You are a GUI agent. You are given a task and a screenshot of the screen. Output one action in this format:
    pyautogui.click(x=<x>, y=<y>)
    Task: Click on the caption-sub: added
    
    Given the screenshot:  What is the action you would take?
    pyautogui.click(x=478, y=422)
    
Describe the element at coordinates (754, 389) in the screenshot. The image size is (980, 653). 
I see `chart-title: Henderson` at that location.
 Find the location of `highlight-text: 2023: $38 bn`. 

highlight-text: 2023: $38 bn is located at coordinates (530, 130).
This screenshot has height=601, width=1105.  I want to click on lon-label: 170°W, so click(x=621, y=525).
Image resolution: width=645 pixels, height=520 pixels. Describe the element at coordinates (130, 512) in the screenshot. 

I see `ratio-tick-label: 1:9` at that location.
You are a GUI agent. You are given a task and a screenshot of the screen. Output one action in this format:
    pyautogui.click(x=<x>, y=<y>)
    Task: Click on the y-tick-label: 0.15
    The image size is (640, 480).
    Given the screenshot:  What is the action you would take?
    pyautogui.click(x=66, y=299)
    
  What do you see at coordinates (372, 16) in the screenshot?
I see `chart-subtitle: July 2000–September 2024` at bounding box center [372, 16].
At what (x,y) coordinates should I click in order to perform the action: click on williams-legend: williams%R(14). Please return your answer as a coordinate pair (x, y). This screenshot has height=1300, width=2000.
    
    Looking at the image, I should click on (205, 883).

--------------------------------

** Problem to work on **
Transcribe the data verbatim, beginning with the line containing "Describe the element at coordinates (754, 389)" and continuing through the line containing "center [372, 16].", both of those lines included.

** Output below **
Describe the element at coordinates (754, 389) in the screenshot. The image size is (980, 653). 
I see `chart-title: Henderson` at that location.
 Find the location of `highlight-text: 2023: $38 bn`. 

highlight-text: 2023: $38 bn is located at coordinates (530, 130).
This screenshot has height=601, width=1105.  I want to click on lon-label: 170°W, so click(x=621, y=525).
Image resolution: width=645 pixels, height=520 pixels. Describe the element at coordinates (130, 512) in the screenshot. 

I see `ratio-tick-label: 1:9` at that location.
You are a GUI agent. You are given a task and a screenshot of the screen. Output one action in this format:
    pyautogui.click(x=<x>, y=<y>)
    Task: Click on the y-tick-label: 0.15
    The image size is (640, 480).
    Given the screenshot:  What is the action you would take?
    pyautogui.click(x=66, y=299)
    
  What do you see at coordinates (372, 16) in the screenshot?
I see `chart-subtitle: July 2000–September 2024` at bounding box center [372, 16].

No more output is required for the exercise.